We define $H(p)$ and $L(q)$ as follows
$H(p)=\sup_{q \in R ^{n}}[pq-L(q)]$; $L(q)=\sup_{p \in R ^{n}}[qp-H(p)]$
I proved one side of the equality. That is $min_{p \in R ^{n}}[H_1(p)+H_2(p)] \ge \max_{\nu \in R^{n}}[-L_1(\nu)-L_2(-\nu)]$. This part is easy. I am trying to prove $min_{p \in R ^{n}}[H_1(p)+H_2(p)] \le \max_{\nu \in R^{n}}[-L_1(\nu)-L_2(-\nu)]$. This is my question actually. Thanks for any hint.
Let $p_0$ be a point where $H_1+H_2$ attains its maximum. (As an aside: since $L_1,L_2$ are smooth, it follows that $H_2,H_2$ are strictly convex, so $p_0$ is unique.) Let $\nu = \nabla H_1(p_0)$. Note that $\nabla H_2(p_0)=-\nu$.

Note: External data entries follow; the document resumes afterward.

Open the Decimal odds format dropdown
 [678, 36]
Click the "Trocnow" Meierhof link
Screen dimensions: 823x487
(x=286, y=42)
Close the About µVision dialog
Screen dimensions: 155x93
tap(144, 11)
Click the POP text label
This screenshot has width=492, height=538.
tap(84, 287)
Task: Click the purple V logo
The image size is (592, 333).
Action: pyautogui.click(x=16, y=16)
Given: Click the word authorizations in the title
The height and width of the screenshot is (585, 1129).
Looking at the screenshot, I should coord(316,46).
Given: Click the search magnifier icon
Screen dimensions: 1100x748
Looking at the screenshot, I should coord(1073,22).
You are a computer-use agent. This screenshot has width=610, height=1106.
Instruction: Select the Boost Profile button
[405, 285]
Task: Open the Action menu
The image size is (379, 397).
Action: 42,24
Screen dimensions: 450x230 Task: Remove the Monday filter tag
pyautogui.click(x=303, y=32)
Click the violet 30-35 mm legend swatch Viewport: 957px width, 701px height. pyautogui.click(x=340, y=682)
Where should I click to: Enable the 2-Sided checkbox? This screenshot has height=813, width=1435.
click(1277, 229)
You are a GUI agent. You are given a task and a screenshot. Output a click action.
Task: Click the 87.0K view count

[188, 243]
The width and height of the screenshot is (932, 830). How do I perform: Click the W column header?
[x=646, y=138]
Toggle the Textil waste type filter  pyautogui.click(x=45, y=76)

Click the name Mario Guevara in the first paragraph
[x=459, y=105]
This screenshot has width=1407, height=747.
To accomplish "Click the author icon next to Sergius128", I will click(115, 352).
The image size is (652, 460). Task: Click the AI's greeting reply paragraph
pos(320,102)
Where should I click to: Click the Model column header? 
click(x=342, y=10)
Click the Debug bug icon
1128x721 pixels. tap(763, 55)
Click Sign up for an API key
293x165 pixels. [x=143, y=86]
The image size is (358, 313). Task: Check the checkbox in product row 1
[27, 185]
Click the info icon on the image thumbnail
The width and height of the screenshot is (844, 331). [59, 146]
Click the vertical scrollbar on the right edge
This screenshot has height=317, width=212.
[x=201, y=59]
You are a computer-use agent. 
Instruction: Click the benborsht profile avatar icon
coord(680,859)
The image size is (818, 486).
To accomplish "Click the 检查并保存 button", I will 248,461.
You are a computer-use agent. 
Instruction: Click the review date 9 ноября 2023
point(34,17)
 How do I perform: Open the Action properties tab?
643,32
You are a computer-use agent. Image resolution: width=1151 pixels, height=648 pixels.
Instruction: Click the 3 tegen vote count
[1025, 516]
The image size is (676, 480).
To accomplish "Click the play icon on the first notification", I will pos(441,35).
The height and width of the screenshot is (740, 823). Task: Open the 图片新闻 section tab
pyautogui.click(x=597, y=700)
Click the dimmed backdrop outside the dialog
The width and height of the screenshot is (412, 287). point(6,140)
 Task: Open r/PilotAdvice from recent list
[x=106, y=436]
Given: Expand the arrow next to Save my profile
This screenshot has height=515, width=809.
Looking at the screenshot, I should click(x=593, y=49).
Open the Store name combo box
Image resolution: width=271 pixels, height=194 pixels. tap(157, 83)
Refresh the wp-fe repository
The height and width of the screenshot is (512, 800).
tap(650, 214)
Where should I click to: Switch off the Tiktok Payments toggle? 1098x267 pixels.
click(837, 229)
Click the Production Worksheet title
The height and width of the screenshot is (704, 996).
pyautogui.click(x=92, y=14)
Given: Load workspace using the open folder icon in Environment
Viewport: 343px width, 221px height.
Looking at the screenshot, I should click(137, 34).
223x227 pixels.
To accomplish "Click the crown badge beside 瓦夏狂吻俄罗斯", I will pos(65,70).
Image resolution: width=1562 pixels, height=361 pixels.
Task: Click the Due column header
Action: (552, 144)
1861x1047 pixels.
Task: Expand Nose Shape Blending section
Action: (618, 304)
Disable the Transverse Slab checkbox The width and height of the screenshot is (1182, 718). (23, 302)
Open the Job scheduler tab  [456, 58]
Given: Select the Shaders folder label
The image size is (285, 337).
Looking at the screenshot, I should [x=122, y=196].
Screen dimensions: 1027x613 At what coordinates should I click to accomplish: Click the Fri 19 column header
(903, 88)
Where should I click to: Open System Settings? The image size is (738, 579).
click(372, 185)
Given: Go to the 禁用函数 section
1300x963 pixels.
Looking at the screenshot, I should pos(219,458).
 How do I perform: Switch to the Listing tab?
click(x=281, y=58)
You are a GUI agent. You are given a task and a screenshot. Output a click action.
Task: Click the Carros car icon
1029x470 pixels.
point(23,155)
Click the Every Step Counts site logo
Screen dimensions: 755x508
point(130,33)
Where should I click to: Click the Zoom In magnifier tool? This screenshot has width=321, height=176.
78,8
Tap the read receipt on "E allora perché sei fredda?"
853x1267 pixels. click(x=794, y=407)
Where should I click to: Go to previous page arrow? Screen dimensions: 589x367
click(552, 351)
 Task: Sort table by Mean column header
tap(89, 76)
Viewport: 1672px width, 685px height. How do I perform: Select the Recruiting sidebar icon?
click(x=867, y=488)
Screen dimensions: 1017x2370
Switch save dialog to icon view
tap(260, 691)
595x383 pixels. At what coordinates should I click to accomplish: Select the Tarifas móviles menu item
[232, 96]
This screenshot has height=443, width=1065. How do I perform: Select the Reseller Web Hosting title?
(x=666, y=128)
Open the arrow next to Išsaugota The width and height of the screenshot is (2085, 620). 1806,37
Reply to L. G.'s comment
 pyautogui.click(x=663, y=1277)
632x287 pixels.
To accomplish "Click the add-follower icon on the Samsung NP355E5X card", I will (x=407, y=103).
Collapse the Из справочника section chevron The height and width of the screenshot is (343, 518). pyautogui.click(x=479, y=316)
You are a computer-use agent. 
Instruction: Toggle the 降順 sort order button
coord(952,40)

Since the concave function $p\mapsto \nu p - H_1(p)$ has a stationary point at $p=p_0$, it attains its maximum there. Hence $L_1(\nu)=\nu p_0-H_1(p_0)$. Similarly, $L_2(-\nu)=-\nu p_0-H_2(p_0)$. Conclude with $$-L_1(\nu)-L_2(-\nu)= H_1(p_0)+H_2(p_0)$$